10-31-2012 09:43 AM - edited 03-07-2019 09:47 AM
Have you guys seen a problem like this before? After a shutdown due to power outage, some vlans being trunked to an access layer switch would not pass traffic. Some vlans connected and allowed traffic, some did not. We had to disable and re-enable to trunk port on the distribution switch to get all of the vlan to pass traffic.
Aside from not passing traffic, the vlans, interfaces and trunking configs are normal. The only way you can tell that the vlan is not passing traffic is the loss of connection with the end devices (PCs, printers, etc..).

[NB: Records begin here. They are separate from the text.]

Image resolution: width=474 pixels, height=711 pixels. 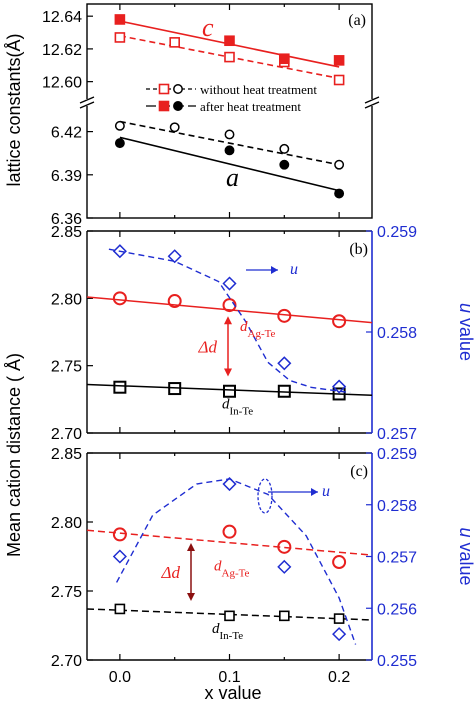 I want to click on y-tick-label: 6.39, so click(x=66, y=176).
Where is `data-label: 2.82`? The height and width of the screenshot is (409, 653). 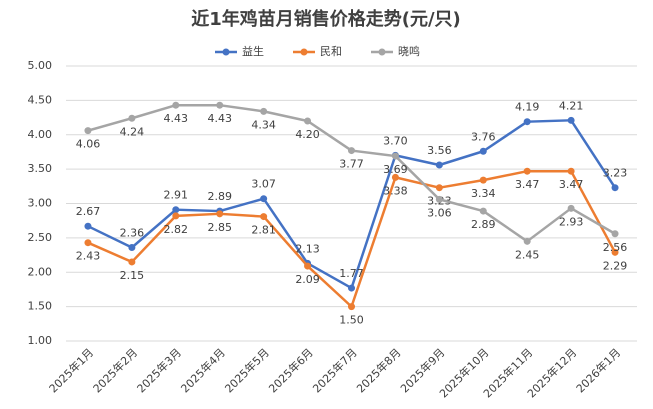
data-label: 2.82 is located at coordinates (176, 230).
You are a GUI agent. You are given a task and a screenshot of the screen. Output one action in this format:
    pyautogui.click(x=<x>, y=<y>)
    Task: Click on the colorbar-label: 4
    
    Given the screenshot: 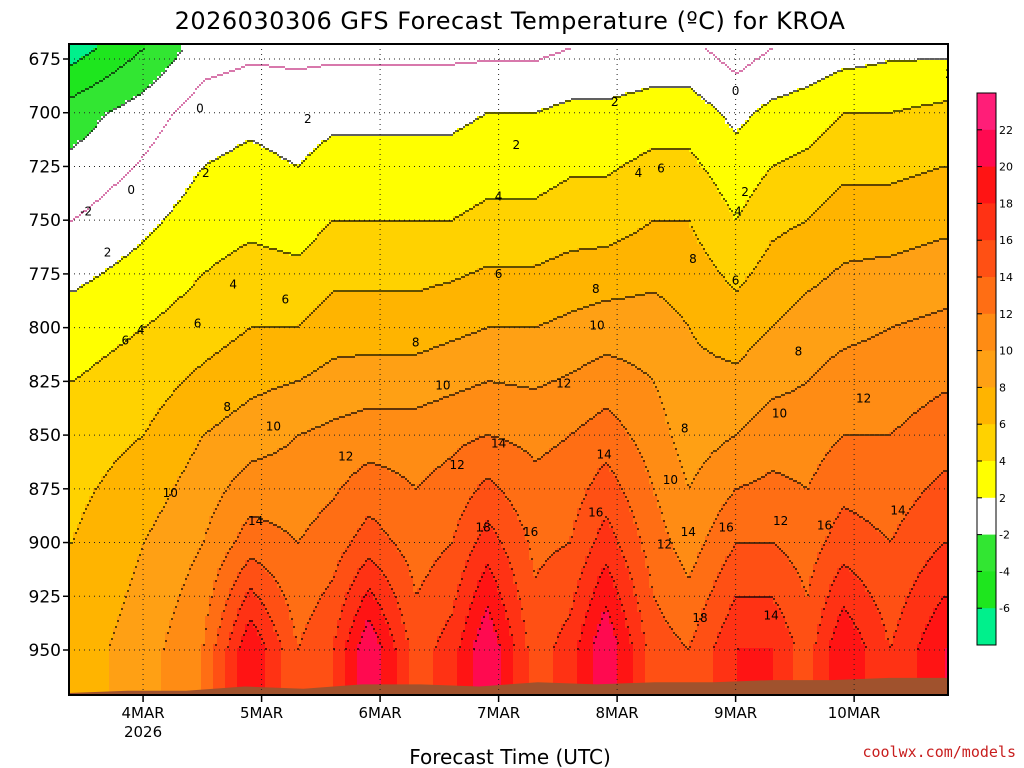 What is the action you would take?
    pyautogui.click(x=1002, y=462)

standard trunk port config on distribution side (3750E ver 15.0(2)SE):
description ***Uplink to wiring closet 1***
switchport trunk encapsulation dot1q
switchport trunk native vlan 668
switchport trunk allowed vlan 10,30-38,131,190,200,211,711,900,911
switchport mode trunk
switchport nonegotiate
srr-queue bandwidth share 10 10 60 20
queue-set 2
priority-queue out
mls qos trust cos
auto qos voip trust
standard access layer trunk port config (3750 ver 12.2(50)SE3):
description ***Uplink to MDF***
switchport trunk encapsulation dot1q
switchport trunk native vlan 668
switchport mode trunk
switchport nonegotiate
srr-queue bandwidth share 10 10 60 20
queue-set 2
priority-queue out
mls qos trust cos
auto qos voip trust
10-31-2012 10:08 AM
Hey......I dont think there is any issue with the configuration.......did you see any logs (POST failures etc) when the device was coming up?
10-31-2012 10:14 AM
No I didn't catch the POST on the switches during reboot. The access-layer switches came back up when power was restored.
10-31-2012 11:05 AM
Shouldn't make any difference but I would make what is being allowed across the trunk equal on both sides. One side allows all vlans and the other side is restricting to certain vlans.